• _What to work on_
Line by line, set down all the data below exactly, omitting any picture.

• _Task data_
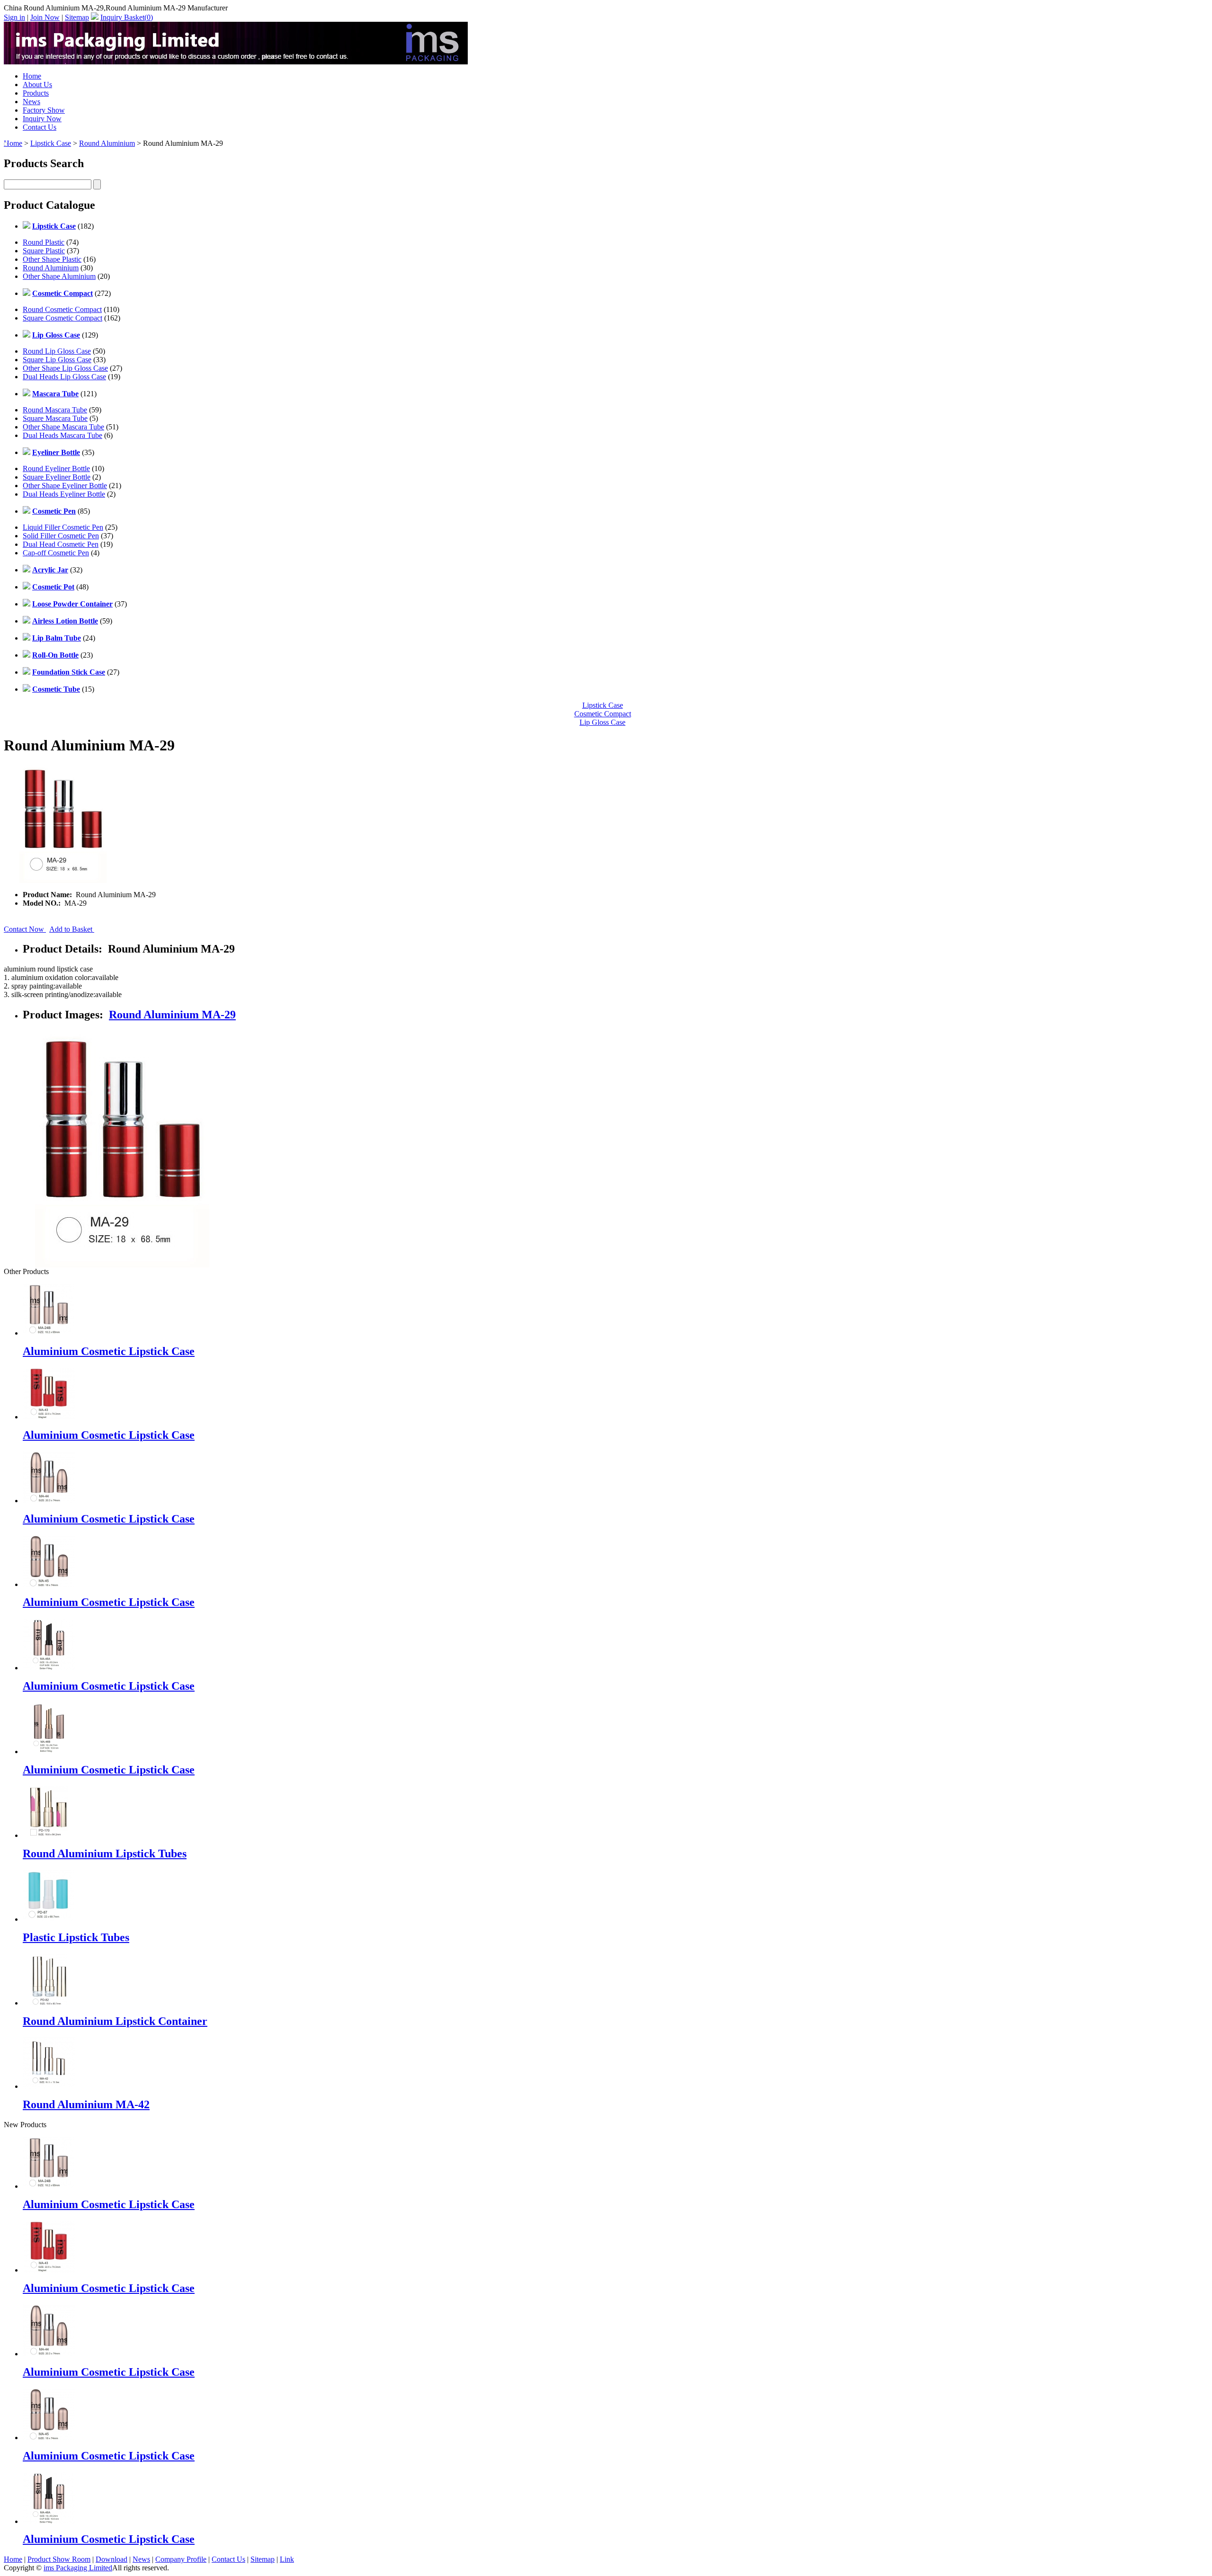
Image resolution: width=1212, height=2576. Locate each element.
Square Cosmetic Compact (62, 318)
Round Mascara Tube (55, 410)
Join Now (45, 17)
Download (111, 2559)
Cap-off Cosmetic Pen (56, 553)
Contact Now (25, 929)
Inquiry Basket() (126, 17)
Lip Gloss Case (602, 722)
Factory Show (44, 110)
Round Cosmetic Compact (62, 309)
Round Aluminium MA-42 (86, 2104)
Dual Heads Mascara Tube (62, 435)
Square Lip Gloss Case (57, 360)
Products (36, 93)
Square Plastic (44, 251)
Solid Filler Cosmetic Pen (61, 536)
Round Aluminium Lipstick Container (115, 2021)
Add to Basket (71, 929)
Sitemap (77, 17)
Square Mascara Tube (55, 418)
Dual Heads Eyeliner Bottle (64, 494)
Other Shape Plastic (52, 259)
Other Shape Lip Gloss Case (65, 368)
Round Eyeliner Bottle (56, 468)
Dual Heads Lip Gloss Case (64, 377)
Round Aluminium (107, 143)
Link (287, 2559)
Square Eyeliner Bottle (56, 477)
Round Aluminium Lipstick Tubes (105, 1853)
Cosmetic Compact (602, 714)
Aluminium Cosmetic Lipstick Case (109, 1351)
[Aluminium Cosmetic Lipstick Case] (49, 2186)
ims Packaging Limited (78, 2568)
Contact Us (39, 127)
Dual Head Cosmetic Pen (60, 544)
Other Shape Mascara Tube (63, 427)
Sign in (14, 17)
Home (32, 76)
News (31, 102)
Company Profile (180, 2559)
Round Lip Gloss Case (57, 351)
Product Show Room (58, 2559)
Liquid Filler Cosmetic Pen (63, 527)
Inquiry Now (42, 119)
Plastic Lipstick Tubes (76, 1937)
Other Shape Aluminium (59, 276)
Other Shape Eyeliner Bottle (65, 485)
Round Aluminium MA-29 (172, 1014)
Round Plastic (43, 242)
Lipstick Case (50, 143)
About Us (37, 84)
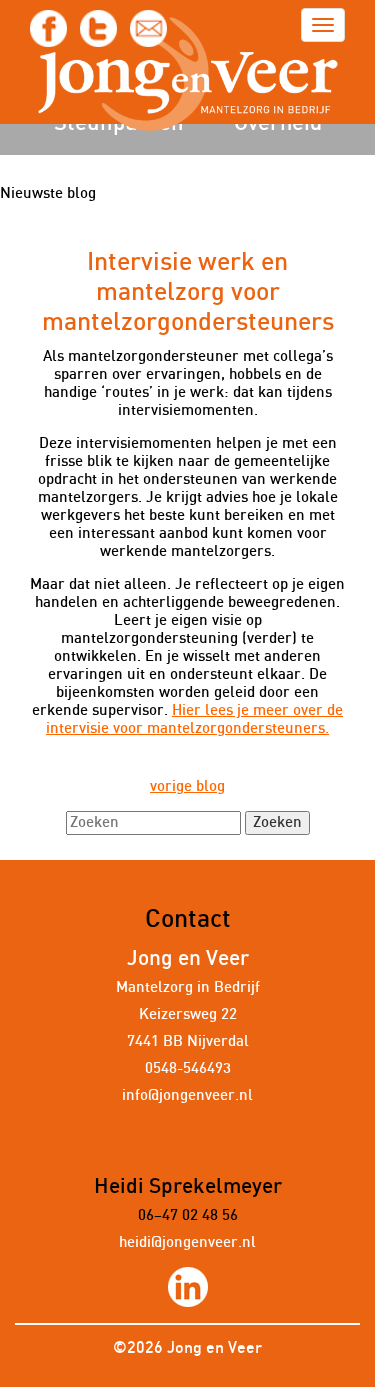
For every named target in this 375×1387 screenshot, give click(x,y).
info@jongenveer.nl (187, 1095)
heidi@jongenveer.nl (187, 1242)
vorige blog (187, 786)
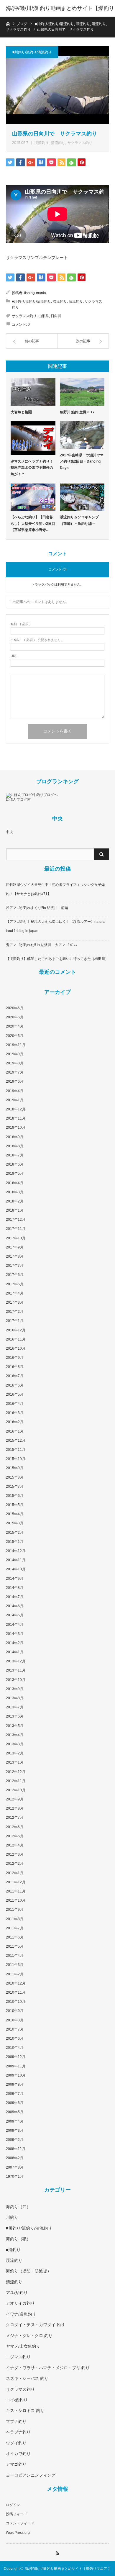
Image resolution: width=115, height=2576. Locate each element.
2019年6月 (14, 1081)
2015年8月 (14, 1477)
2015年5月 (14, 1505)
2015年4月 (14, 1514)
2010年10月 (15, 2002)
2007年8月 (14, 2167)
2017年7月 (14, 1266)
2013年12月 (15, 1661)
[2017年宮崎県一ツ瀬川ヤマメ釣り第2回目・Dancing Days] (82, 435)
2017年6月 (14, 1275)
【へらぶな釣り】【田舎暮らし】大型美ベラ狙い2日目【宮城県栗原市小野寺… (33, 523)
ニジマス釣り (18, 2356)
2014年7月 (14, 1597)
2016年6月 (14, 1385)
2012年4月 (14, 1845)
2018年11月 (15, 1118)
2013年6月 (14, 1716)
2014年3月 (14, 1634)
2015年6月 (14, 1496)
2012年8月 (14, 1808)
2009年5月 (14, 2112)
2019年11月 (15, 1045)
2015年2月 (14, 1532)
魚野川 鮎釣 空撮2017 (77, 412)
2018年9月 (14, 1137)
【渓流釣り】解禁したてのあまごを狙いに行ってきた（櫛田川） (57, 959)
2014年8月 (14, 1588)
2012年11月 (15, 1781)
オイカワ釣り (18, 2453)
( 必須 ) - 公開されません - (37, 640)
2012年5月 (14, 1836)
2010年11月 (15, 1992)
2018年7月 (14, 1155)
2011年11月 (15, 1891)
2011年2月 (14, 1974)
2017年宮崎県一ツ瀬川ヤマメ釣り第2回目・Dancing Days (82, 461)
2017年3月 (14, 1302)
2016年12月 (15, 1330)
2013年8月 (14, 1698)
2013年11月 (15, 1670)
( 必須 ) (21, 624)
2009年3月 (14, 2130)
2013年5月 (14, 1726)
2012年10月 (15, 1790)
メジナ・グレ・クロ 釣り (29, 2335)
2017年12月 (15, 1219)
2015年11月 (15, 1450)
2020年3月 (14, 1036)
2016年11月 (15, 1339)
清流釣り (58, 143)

• _Answer for the task_
Image resolution: width=1212, height=2576. Locate each element.
Square Cosmetic Compact (62, 318)
Round Mascara Tube (55, 410)
Join Now (45, 17)
Download (111, 2559)
Cap-off Cosmetic Pen (56, 553)
Contact Now (25, 929)
Inquiry Basket() (126, 17)
Lip Gloss Case (602, 722)
Factory Show (44, 110)
Round Cosmetic Compact (62, 309)
Round Aluminium MA-42 (86, 2104)
Dual Heads Mascara Tube (62, 435)
Square Lip Gloss Case (57, 360)
Products (36, 93)
Square Plastic (44, 251)
Solid Filler Cosmetic Pen (61, 536)
Round Aluminium Lipstick Container (115, 2021)
Add to Basket (71, 929)
Sitemap (77, 17)
Square Mascara Tube (55, 418)
Dual Heads Eyeliner Bottle (64, 494)
Other Shape Plastic (52, 259)
Other Shape Lip Gloss Case (65, 368)
Round Eyeliner Bottle (56, 468)
Dual Heads Lip Gloss Case (64, 377)
Round Aluminium (107, 143)
Link (287, 2559)
Square Eyeliner Bottle (56, 477)
Round Aluminium Lipstick Tubes (105, 1853)
Cosmetic Compact (602, 714)
Aluminium Cosmetic Lipstick Case (109, 1351)
[Aluminium Cosmetic Lipstick Case] (49, 2186)
ims Packaging Limited (78, 2568)
Contact Us (39, 127)
Dual Head Cosmetic Pen (60, 544)
Other Shape Mascara Tube (63, 427)
Sign in (14, 17)
Home (32, 76)
News (31, 102)
Company Profile (180, 2559)
Round Lip Gloss Case (57, 351)
Product Show Room (58, 2559)
Liquid Filler Cosmetic Pen (63, 527)
Inquiry Now (42, 119)
Plastic Lipstick Tubes (76, 1937)
Other Shape Aluminium (59, 276)
Other Shape Eyeliner Bottle (65, 485)
Round Aluminium MA-29 (172, 1014)
Round Plastic (43, 242)
Lipstick Case (50, 143)
About Us (37, 84)
For every named target in this 375×1387 screenshot, give click(x,y).
info@jongenveer.nl (187, 1095)
heidi@jongenveer.nl (187, 1242)
vorige blog (187, 786)
Image resolution: width=115, height=2576. Locate each element.
2019年6月 (14, 1081)
2015年8月 (14, 1477)
2015年5月 (14, 1505)
2015年4月 (14, 1514)
2010年10月 (15, 2002)
2007年8月 (14, 2167)
2017年7月 (14, 1266)
2013年12月 (15, 1661)
[2017年宮崎県一ツ瀬川ヤマメ釣り第2回目・Dancing Days] (82, 435)
2017年6月 (14, 1275)
【へらぶな釣り】【田舎暮らし】大型美ベラ狙い2日目【宮城県栗原市小野寺… (33, 523)
ニジマス釣り (18, 2356)
2014年7月 (14, 1597)
2016年6月 (14, 1385)
2012年4月 (14, 1845)
2018年11月 (15, 1118)
2013年6月 (14, 1716)
2014年3月 (14, 1634)
2015年6月 (14, 1496)
2012年8月 (14, 1808)
2009年5月 (14, 2112)
2019年11月 (15, 1045)
2015年2月 (14, 1532)
魚野川 鮎釣 空撮2017 (77, 412)
2018年9月 (14, 1137)
【渓流釣り】解禁したてのあまごを狙いに行ってきた（櫛田川） (57, 959)
2014年8月 (14, 1588)
2012年11月 (15, 1781)
オイカワ釣り (18, 2453)
( 必須 ) - 公開されません - (37, 640)
2012年5月 (14, 1836)
2010年11月 (15, 1992)
2018年7月 (14, 1155)
2011年11月 (15, 1891)
2011年2月 (14, 1974)
2017年宮崎県一ツ瀬川ヤマメ釣り第2回目・Dancing Days (82, 461)
2017年3月 (14, 1302)
2016年12月 (15, 1330)
2013年8月 (14, 1698)
2013年11月 (15, 1670)
( 必須 ) (21, 624)
2009年3月 (14, 2130)
2013年5月 (14, 1726)
2012年10月 (15, 1790)
メジナ・グレ・クロ 釣り (29, 2335)
2017年12月 (15, 1219)
2015年11月 (15, 1450)
2020年3月 (14, 1036)
2016年11月 (15, 1339)
清流釣り (58, 143)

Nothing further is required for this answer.